The mutation above settles the cache only when the server replies. For a write that should feel instant — the favorite heart flips on click, the count ticks up — a mutation may declare an optimistic plan that patches the cache before the request is sent, then commits, rolls back, or reconciles when the reply settles.

You declare the forward change; the runtime records the inverse for you, so a rollback restores exactly the entry that existed — never an author-written inverse that can drift from the forward patch:

(rf/reg-mutation :realworld/favorite
  {:params-schema [:map [:slug :string]]
   :scope         :rf.scope/global
   ;; Patch every cached entry carrying these tags, in its scope, before the
   ;; request leaves — the detail, every list, and the session feed flip at once.
   :optimistic-tags (fn [{:keys [slug]}]
                      [{:scope :rf.scope/global
                        :tags  #{[:article slug]}
                        :patch (fn [article] (update-favorite article true))}])
   ;; The accepted reply still seeds the authoritative value and invalidates.
   :populates     (fn [{:keys [slug]} result]
                    {{:resource :realworld/article :params {:slug slug}} result})
   :invalidates   (fn [{:keys [slug]} _result]
                    [{:scope :rf.scope/global :tags #{[:article slug] [:article-list]}}
                     {:scope {:from-db :realworld/session} :tags #{[:feed]}}])}
  (fn [{:keys [slug]} _ctx]
    {:request {:method :post
               :url    (str "/api/articles/" slug "/favorite")}
     :decode  :json}))

Two forward forms exist: :optimistic patches exact cache targets (the twin of :populates/:patches), and :optimistic-tags patches every entry carrying a tag in its scope (the twin of tag-addressed :invalidates) — the cross-view-consistency case the author can't enumerate by key. Both are exact-key or tag-within-named-scope only, and fail closed: a {:from-db …} scope that resolves to nil drops that target rather than writing globally, so an optimistic write can never leak across viewers.

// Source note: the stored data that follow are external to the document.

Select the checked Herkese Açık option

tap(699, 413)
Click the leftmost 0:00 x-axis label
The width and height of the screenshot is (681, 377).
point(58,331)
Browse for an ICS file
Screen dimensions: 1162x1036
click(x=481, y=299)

Settle is deterministic, decided on recorded facts (the generation acceptance verdict and a per-entry :revision), so there's no wall-clock race:

  • an accepted :ok reply commits — the authoritative :populates/:patches overwrite the optimistic value with the server's, then :invalidates runs.
  • an accepted :error/:cancelled reply rolls back — the recorded inverse is restored.
  • a stale/superseded reply rolls back nothing; the current generation already owns the entry.

A view renders the in-flight optimistic state from the instance sub's derived :optimistic? flag.

Coming from TanStack Query?

This is the re-frame2 counterpart of onMutate/onError rollback (and SWR's optimisticData + rollbackOnError). The one deliberate divergence is a contested rollback — a concurrent write landed on the entry between your apply and the failure. :on-conflict governs it: the default :invalidate declines to restore a now-stale inverse and instead marks the entry stale so the read path refetches the authoritative value (re-frame2's deliberate departure from the query libraries' unconditional context-restore); :force restores the inverse anyway (the single-writer escape, with a tooling warning).

Going deeper

The settle decision runs entirely on recorded facts — the generation acceptance verdict and the per-entry :revision the conflict check compares against — so it never depends on the wall clock. A malformed optimistic descriptor (a bad target, a scope that doesn't resolve) is warned and skipped per descriptor rather than half-applying the plan.

SSR and hydration

On the server, each request renders in its own frame — which matters, because a process-global cache would itself be a cross-user leak. Blocking route resources are the render's wait point. Every durable entry present at serialize time rides the projection, not just the blocking ones — a non-blocking resource that happened to settle before render serializes exactly like a blocking one, and one still in flight simply has no :data to ship yet (the client refetches it on hydration if the route still needs it). The settled entries are serialized (sensitive data redacted) and shipped with the page, and on the client, hydration installs them under the same freshness rules. A hydrated entry that's still fresh is not refetched, so there's no duplicate-fetch flash on first paint; a stale one background-refreshes by policy. Hydration never crosses scopes — the serialized scope and the client's resolved scope must agree before hydrated data is usable. The mental model is in Server-side rendering, and examples/capabilities/ssr/resources_ssr/ is the worked demo.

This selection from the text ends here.